Cutting costs in-house
A major threat to job boards is if more employers manage recruitment through their own websites. In the last few years, insurance company LV= is one employer to have done just this, reversing the 95% of recruitment that was done through agencies to 94% direct (its staff referral system now attracts 14% of all recruits).
people still go to boards first because that’s where the greatest quantity of positions is to choose from” – Scott Helmes, MD at CareerBuilder.co.uk
Tony Brookes, sales director of Vacancy Filler, provides back-end software that helps employers to manage this themselves: “Over time, we do see employers wean themselves off job boards, especially when they can see where applicants are coming from, and how quickly people respond direct, or via job boards,” he says. “The boards are under some pressure.”
One Vacancy Filler client, Boundary Mills Stores, has made a 180-degree U-turn from using job boards all the time to just using them occasionally, after it discovered it has a strong brand, which was locally appealing to direct applicants.
Donna Weiss, managing director in the HR practice department at management consultancy CEB, says that, while a brand would be brave to ditch boards completely, it could still make sense: “Our own research suggests companies can achieve their recruitment needs with a lower volume of applicants coming direct because the initial quality is better.”

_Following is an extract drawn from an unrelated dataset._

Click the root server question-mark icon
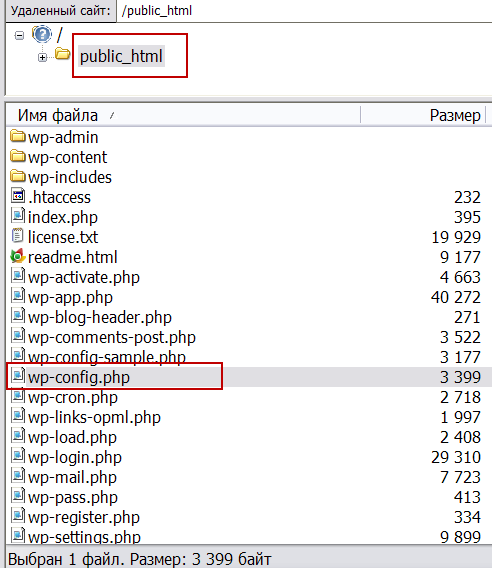Image resolution: width=492 pixels, height=568 pixels. click(x=42, y=34)
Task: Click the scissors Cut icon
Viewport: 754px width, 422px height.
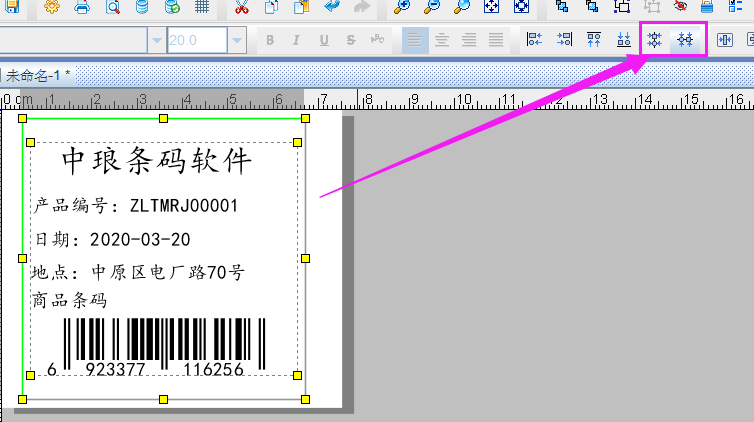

She adds: “Our research also finds the quality of applicants is just as good amongst the lesser brands as the great brands.” Perhaps the answer, though, is for job boards to see social media not as the enemy, but as a tool they can take advantage of. For example, technojobs.co.uk has built between 25 and 30 specific Twitter feeds, to post job openings to candidates that meet specific skills profiles.
With a jobs market that is picking up, and unemployment decreasing, these developments may yet capture the pools of hidden talent that employers want. Contrary to what some may think, job boards are far from in their death throes just yet.

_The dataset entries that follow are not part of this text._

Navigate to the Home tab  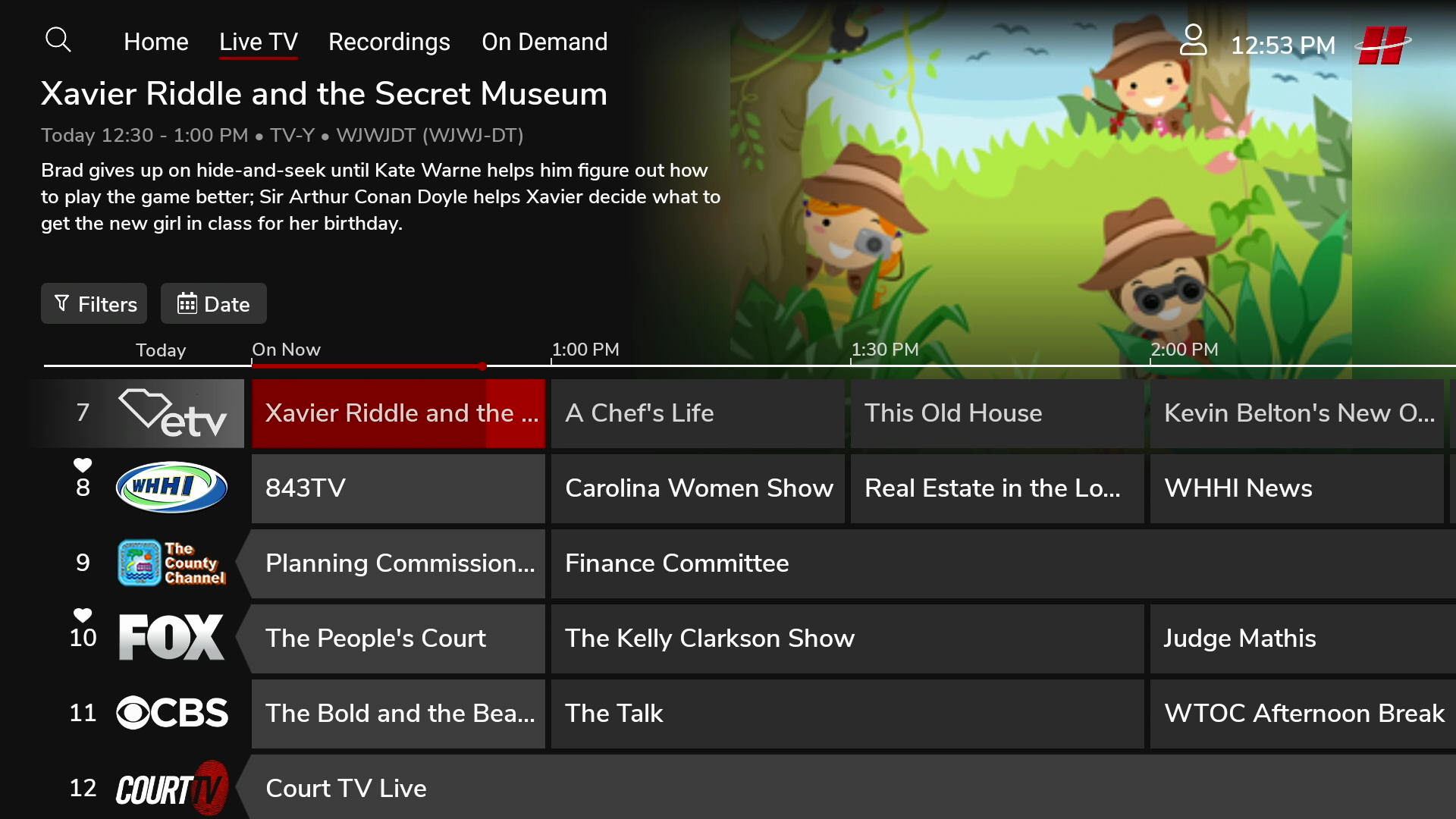(155, 42)
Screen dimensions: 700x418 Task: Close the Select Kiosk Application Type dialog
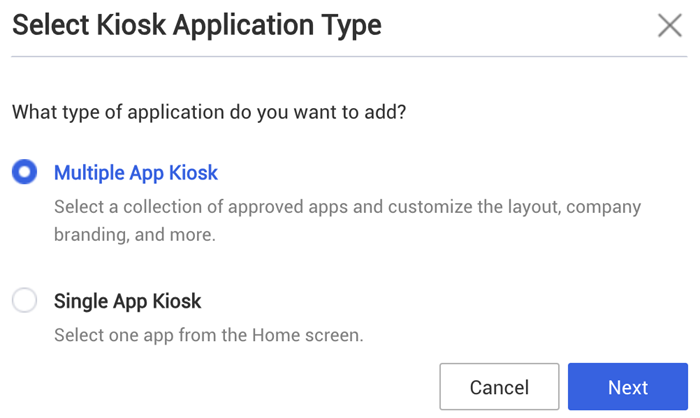669,25
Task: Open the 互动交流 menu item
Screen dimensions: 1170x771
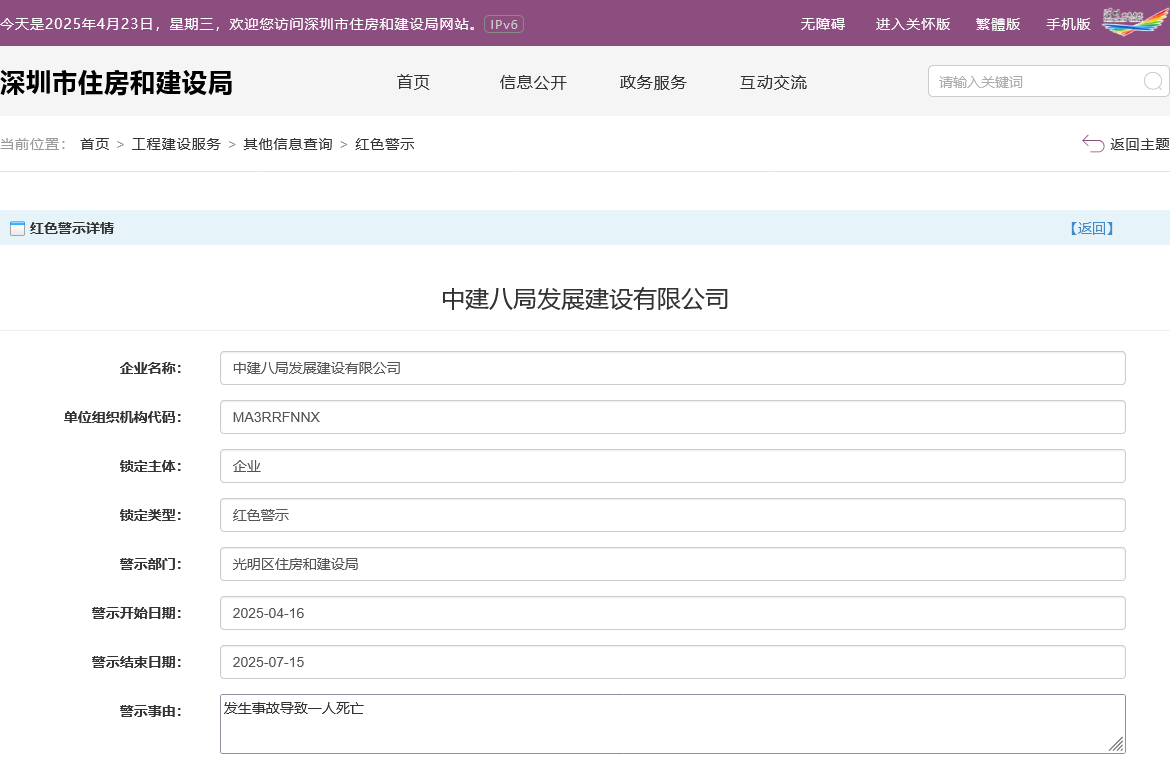Action: click(773, 83)
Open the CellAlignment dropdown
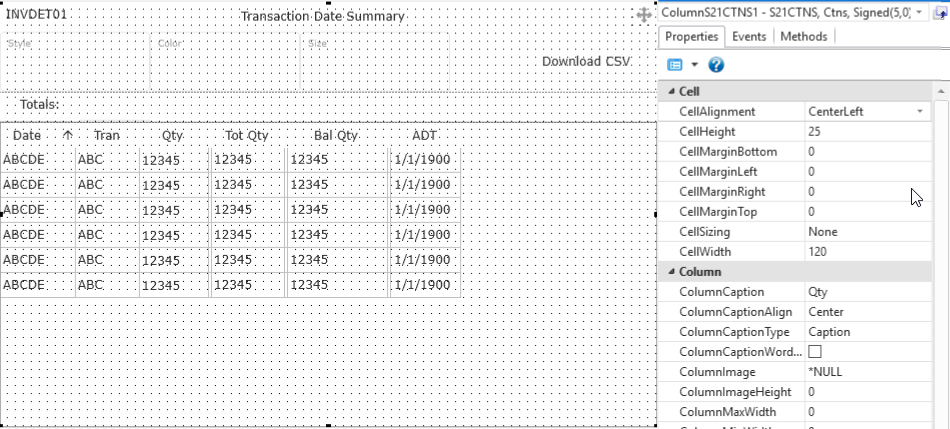Screen dimensions: 950x429 tap(919, 112)
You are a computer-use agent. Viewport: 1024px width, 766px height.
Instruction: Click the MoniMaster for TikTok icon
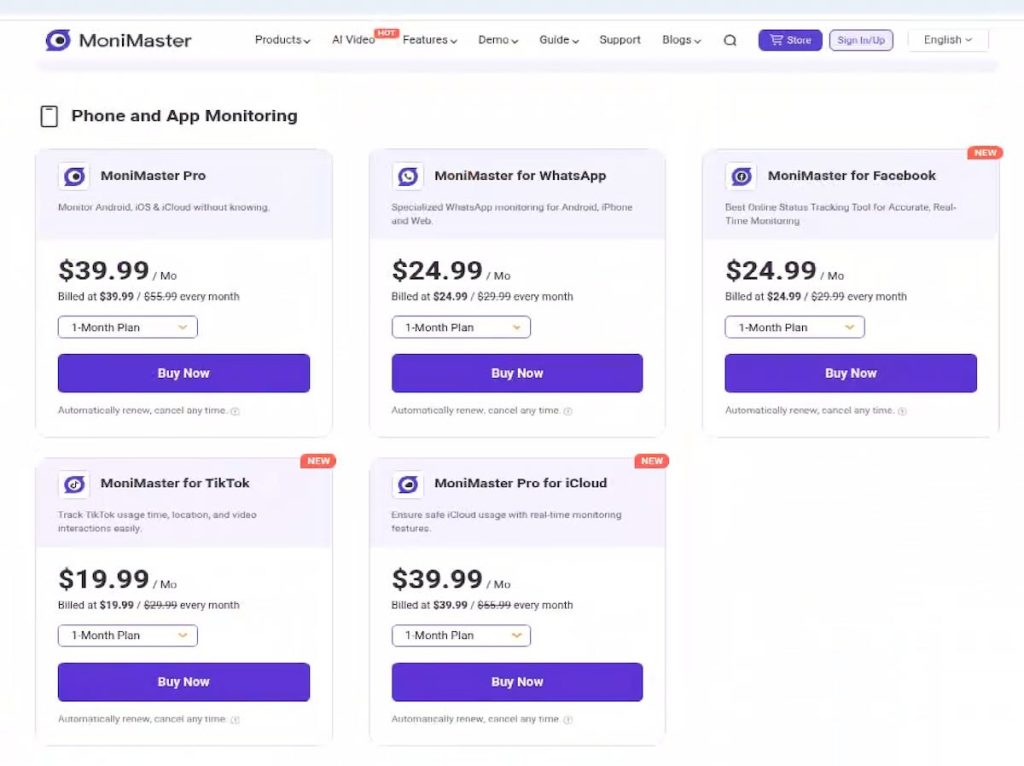click(x=74, y=485)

The future of job boards: the agency’s view
Denise Hughes is managing director of Woopjobs!, a specialist recruitment agency for the audio-visual and digital sector. She says: “When we search for clients, we try to use all bases, including job boards. As a recruiter, we would ignore boards at our peril, but about one-third of our searches are now via LinkedIn, and we can see this rising to 50% within the next two years. Boards will become less important. We’ve created our own group on LinkedIn, and become members of others discussing our industry, so that people now come to us direct via LinkedIn rather than us having to go to them.”

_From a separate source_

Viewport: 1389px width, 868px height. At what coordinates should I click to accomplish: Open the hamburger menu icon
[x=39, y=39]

The future of job boards: the hiring manager’s view
Ben Clark is responsible for hiring at Petroplan, an oil, gas and engineering recruitment company. He says: “We still have an ongoing need to use both social media, for passive candidates, and job boards, for active ones. In our experience, the response rate for positions advertised through job boards greatly outweighs the responses received via social media. Job boards do exactly what the name implies – they are a place to advertise jobs and therefore encourage active candidates to apply to roles. But, job boards need to continue to evolve and not rely on the ‘old’ ways of doing things. Job boards need a new angle to attract the right talent. If they can provide a truly active candidate database, then employers will continue to use them.”